## What the exercise asks
Your answer should consist of each line below that includes the word "Collapse".

**** Task input ****

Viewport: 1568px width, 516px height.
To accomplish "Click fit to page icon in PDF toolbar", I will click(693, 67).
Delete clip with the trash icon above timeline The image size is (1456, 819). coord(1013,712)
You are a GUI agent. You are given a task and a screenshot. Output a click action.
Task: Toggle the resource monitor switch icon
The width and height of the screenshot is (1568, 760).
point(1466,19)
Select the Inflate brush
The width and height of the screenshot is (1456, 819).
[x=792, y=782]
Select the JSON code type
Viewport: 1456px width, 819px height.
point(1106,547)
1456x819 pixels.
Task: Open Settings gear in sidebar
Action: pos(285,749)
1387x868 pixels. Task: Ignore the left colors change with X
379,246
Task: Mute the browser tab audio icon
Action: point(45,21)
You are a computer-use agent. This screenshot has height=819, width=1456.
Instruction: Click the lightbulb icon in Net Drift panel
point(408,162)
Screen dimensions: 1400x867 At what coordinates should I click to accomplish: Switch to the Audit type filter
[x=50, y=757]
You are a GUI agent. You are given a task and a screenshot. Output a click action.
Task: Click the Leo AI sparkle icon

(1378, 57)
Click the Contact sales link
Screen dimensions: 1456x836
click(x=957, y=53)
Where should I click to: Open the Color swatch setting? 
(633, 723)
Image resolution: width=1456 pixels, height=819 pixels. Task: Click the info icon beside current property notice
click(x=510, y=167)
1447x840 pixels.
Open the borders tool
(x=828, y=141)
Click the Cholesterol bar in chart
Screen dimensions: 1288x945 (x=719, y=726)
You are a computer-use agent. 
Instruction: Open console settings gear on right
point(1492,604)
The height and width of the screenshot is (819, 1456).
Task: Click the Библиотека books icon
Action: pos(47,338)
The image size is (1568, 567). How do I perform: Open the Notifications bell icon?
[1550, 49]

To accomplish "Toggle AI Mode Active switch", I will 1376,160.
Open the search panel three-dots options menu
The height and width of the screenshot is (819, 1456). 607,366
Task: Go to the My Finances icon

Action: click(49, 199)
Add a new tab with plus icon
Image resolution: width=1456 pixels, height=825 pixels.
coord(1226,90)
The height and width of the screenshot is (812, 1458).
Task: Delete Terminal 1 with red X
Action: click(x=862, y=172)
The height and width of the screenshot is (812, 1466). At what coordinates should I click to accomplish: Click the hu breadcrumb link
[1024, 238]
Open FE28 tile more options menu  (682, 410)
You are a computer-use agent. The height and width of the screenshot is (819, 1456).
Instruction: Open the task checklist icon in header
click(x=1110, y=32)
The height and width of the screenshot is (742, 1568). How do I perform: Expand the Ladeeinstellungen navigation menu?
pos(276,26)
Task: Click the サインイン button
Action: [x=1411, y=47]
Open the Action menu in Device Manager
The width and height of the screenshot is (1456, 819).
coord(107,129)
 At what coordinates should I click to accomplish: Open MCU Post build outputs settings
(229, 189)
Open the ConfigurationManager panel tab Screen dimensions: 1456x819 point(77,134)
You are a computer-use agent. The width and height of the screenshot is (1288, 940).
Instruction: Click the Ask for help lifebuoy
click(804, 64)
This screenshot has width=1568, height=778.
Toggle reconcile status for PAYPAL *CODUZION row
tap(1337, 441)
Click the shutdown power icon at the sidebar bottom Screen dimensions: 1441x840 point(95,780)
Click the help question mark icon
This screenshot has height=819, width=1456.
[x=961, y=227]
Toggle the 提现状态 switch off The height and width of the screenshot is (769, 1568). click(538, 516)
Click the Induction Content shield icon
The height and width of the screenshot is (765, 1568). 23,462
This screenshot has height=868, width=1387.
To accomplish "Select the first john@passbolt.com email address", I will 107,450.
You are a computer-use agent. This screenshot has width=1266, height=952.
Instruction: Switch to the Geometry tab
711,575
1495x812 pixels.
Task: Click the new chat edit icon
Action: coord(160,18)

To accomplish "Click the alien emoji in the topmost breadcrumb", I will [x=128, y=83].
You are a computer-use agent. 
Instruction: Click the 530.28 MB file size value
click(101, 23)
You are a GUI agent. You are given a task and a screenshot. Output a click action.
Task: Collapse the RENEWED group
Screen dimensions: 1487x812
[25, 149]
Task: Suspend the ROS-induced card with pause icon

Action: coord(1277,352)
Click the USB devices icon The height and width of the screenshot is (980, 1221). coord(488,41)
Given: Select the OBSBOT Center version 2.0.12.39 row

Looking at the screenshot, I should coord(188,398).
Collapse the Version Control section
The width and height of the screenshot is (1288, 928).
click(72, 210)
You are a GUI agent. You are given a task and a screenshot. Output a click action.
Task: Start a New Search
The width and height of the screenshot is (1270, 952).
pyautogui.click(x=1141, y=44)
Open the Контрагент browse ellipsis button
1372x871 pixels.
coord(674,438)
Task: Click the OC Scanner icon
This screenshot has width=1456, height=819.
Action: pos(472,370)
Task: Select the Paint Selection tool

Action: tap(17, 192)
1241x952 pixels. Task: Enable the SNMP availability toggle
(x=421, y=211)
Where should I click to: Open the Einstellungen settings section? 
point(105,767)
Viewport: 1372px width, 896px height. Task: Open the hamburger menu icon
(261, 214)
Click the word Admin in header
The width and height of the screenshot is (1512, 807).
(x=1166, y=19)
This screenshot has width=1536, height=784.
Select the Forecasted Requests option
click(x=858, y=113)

****

## Task result
Task: Collapse the RENEWED group
Collapse the Version Control section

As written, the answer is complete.